(Stored data entries)
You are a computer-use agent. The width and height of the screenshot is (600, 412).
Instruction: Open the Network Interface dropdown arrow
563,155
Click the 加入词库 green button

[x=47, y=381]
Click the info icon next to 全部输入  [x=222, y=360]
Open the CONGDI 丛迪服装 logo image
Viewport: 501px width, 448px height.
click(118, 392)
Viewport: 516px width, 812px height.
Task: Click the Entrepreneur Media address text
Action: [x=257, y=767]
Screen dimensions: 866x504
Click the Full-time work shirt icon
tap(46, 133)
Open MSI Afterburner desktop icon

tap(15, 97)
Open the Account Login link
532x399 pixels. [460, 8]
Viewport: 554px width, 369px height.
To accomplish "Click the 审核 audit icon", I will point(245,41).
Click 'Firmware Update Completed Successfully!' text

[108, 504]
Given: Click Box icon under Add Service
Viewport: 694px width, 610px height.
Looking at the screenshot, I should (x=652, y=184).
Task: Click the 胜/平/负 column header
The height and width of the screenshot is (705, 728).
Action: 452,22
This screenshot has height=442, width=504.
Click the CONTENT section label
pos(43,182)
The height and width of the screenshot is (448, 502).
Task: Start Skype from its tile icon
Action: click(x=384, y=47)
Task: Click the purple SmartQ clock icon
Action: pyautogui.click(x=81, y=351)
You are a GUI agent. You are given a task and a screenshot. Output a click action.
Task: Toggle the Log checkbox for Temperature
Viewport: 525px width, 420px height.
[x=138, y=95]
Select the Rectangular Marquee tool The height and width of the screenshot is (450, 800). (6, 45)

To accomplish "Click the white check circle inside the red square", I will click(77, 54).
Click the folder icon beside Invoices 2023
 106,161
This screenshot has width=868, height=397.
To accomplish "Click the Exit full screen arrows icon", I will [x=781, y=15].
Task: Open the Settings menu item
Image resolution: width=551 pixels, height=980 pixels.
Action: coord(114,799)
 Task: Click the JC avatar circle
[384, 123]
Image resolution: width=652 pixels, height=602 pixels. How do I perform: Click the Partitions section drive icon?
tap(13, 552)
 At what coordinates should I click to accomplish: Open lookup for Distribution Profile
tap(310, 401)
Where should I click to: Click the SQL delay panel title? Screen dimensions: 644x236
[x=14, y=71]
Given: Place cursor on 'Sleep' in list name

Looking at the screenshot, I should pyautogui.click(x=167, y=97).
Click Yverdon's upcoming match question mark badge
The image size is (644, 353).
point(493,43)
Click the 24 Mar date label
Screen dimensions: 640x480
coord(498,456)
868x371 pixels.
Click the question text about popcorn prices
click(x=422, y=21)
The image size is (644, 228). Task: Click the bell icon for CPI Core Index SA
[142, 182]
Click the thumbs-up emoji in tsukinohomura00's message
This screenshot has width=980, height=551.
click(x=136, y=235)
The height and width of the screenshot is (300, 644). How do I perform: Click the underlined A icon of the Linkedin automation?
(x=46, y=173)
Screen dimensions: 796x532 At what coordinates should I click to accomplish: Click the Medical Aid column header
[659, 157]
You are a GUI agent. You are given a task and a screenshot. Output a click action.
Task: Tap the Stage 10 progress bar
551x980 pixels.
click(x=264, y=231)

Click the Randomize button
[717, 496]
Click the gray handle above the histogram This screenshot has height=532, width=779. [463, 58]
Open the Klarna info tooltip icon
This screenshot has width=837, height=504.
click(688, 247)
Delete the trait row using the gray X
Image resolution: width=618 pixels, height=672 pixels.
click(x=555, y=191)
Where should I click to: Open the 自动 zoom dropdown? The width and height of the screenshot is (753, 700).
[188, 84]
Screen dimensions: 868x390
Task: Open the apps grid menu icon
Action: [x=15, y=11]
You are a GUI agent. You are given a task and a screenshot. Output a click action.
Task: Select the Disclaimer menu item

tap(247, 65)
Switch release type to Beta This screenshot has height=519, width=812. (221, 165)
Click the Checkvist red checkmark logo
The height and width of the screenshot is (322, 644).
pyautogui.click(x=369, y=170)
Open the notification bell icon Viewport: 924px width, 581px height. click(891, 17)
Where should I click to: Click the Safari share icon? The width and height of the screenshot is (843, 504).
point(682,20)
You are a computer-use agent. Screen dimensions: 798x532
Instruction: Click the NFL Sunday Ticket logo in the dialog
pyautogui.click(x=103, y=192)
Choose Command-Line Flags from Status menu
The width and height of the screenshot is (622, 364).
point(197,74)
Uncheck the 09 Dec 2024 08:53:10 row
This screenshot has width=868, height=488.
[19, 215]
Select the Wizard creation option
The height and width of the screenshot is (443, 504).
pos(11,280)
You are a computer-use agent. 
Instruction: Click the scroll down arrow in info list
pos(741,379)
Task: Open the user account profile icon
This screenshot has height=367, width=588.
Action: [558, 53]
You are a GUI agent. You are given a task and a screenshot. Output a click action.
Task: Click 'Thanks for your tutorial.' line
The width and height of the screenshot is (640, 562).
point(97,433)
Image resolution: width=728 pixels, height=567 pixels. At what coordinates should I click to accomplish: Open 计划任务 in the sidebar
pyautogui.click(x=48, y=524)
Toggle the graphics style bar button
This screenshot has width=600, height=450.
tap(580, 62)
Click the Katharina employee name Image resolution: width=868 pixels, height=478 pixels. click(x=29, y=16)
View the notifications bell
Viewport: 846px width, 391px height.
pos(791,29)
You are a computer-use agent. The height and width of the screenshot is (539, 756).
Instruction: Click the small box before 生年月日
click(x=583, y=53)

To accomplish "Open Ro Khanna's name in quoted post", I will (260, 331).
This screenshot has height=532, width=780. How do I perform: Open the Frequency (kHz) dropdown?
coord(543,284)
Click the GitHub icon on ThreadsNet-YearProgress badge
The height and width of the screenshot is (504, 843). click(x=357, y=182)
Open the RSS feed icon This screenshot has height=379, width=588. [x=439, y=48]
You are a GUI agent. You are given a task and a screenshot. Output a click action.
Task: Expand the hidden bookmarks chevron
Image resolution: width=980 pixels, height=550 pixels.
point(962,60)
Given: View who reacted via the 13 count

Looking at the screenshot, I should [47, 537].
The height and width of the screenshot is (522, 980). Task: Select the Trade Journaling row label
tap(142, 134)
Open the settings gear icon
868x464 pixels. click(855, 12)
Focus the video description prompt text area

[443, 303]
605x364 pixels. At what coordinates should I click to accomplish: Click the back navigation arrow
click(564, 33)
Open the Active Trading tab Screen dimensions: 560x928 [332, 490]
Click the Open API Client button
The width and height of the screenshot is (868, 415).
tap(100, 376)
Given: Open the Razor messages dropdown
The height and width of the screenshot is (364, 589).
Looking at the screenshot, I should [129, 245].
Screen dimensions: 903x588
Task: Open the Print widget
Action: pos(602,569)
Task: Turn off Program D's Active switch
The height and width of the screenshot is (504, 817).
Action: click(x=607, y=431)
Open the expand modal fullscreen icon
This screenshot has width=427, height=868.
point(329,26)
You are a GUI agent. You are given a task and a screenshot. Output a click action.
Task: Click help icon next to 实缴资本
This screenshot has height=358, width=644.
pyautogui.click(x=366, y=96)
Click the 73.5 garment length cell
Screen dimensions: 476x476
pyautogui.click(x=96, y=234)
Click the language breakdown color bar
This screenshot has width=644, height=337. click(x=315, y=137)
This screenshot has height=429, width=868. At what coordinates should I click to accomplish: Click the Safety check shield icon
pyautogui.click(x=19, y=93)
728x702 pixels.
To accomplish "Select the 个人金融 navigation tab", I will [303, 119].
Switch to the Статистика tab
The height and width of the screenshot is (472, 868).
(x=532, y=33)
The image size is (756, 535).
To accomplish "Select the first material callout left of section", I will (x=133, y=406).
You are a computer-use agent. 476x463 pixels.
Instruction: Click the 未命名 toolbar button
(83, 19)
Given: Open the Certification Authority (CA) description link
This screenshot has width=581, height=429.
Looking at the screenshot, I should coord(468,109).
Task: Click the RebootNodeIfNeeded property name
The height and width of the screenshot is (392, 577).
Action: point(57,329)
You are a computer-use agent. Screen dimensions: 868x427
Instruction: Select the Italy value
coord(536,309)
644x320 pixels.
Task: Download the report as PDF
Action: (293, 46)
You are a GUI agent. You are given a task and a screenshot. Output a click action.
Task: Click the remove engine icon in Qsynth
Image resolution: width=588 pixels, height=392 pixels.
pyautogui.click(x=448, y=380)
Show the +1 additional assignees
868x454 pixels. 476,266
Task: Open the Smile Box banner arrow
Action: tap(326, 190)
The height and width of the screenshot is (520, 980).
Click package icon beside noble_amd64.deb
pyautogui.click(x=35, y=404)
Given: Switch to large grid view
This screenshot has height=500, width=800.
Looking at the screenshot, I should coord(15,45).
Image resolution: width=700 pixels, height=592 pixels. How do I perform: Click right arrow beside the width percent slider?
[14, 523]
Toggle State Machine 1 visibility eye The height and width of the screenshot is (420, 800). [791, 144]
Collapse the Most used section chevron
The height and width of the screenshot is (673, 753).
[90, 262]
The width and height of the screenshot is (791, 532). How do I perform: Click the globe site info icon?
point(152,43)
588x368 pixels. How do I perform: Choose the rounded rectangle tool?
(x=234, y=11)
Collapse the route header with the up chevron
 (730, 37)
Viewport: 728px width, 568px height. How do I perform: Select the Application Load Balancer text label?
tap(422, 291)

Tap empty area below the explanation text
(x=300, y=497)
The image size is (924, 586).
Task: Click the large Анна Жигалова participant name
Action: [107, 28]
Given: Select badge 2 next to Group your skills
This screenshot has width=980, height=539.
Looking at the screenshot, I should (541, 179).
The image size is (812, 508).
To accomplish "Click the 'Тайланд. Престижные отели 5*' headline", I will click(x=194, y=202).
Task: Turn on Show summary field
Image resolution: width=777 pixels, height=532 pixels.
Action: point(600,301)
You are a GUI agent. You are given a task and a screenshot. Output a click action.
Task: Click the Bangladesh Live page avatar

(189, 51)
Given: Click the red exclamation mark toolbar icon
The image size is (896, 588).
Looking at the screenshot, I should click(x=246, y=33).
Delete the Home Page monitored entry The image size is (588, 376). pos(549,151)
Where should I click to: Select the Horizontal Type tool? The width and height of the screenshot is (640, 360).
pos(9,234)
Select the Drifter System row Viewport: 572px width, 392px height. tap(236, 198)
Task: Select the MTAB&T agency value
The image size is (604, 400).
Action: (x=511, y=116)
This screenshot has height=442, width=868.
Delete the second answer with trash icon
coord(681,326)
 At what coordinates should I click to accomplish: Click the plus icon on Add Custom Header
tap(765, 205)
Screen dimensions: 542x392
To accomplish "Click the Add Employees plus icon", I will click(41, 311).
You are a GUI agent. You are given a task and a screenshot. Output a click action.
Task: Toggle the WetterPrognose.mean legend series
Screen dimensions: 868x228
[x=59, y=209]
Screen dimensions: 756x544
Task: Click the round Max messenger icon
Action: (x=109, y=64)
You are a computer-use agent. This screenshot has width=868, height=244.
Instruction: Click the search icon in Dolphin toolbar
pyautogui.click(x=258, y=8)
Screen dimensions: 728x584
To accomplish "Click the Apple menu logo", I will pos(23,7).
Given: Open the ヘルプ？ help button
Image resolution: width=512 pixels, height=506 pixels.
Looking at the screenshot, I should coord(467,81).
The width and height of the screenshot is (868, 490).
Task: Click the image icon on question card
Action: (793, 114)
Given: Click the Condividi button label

§ **WHAT THE EXERCISE ASKS**:
Look above for the line holding "Where should I click to: Open" and the line holding "Click the Checkvist red checkmark logo". Retype both, and every line between them, word for word and nothing else.

§ **ANSWER BELOW**:
Where should I click to: Open the 自动 zoom dropdown? The width and height of the screenshot is (753, 700).
[188, 84]
Screen dimensions: 868x390
Task: Open the apps grid menu icon
Action: [x=15, y=11]
You are a GUI agent. You are given a task and a screenshot. Output a click action.
Task: Select the Disclaimer menu item

tap(247, 65)
Switch release type to Beta This screenshot has height=519, width=812. (221, 165)
Click the Checkvist red checkmark logo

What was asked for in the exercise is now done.